Hunter Kemper got in one last swim workout at the Olympic Training Center in Colorado Springs, Colo. today before heading to Des Moines this afternoon. “I am very excited to race,” he said. “It is a relief to know we will race this weekend. It was quite stressful.”
The two-time Olympian is healing from a hernia, which sprung up in February on his lower right abdomen. He received a cortisone-type shot two weeks ago. “I think it is helping for sure,” he said. Kemper plans to have surgery, but not until after the season ends. “It is definitely coming around. Put it this way, if I don’t make the Olympic Team, I can’t use my hernia as an excuse.”

Kemper was third in the Olympic Trials in Tuscaloosa, Ala. in April and pulled out of the ITU World Championship in Vancouver in May to allow more time to let his hernia heal. In his 14th year as an elite, Kemper would love to go to Beijing and bring home a medal for the USA. Right now though, he is just focusing on making the team. “To make the Olympic team would mean so much,” he said. “I think I took making the team for granted with Athens and Sydney. It’s been a struggle this go around, so it means a lot more. I now have a newfound appreciation for what it means to be an Olympic athlete.”
Kemper will have to win the race and hold off Andy Potts for the last Olympic spot for the men. “I am ready to go. My fitness is turning around and definitely good enough to make the team.
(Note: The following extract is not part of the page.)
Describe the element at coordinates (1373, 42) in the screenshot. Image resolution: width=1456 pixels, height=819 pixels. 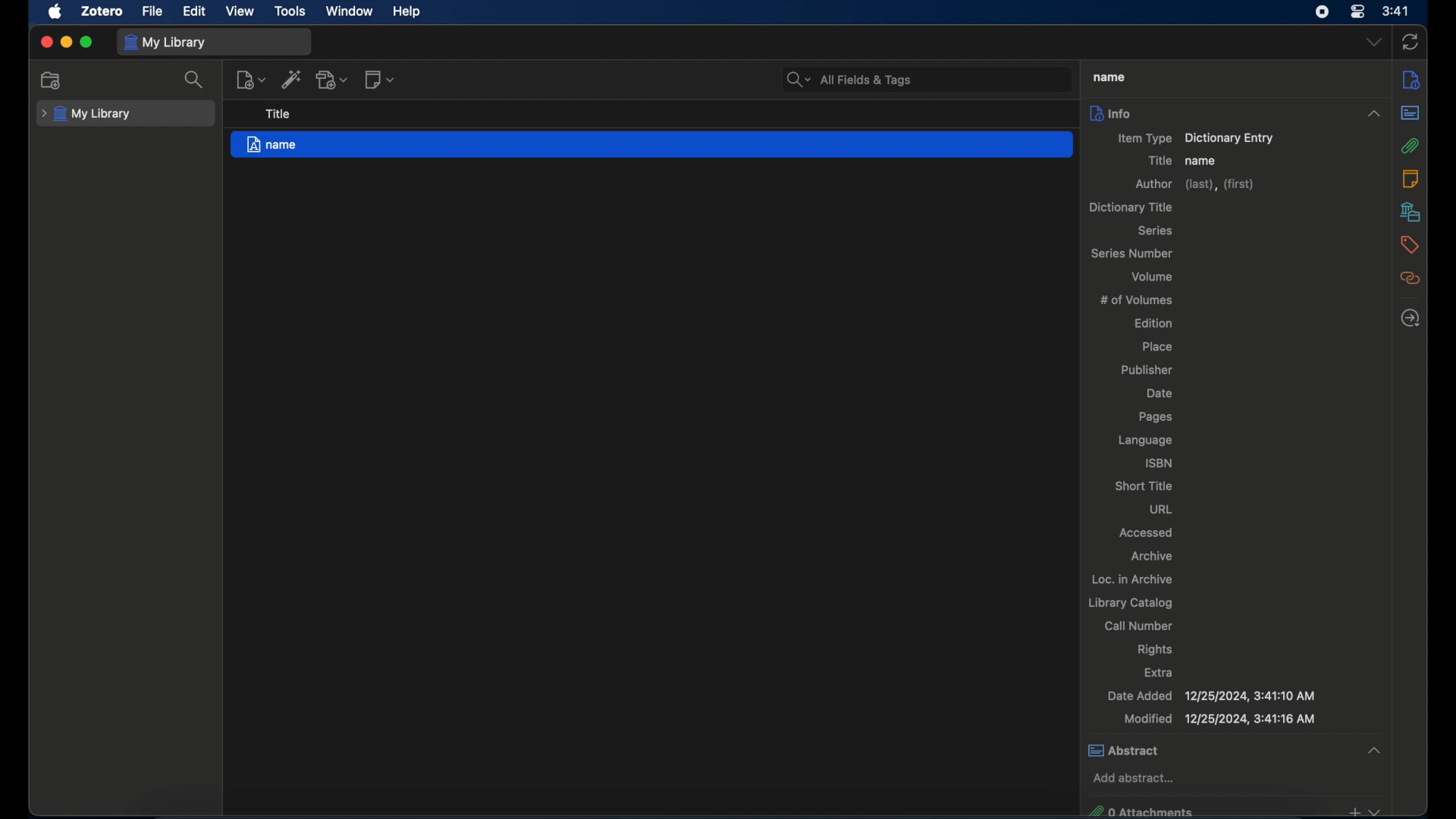
I see `dropdown` at that location.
How great would it be going into the Olympics by winning this weekend with $200,000 in my pocket?”
As Kemper alluded to, the prize purse for the first overall male and female in Des Moines is a cool $200K.
At only 32, Kemper doesn’t see this as his last Olympic run, no matter the outcome this weekend. “I just turned 32 and I can definitely see myself going for the team in 2012. No matter what happens this go around I would love to race in London [site of the 2012 Olympic Games]."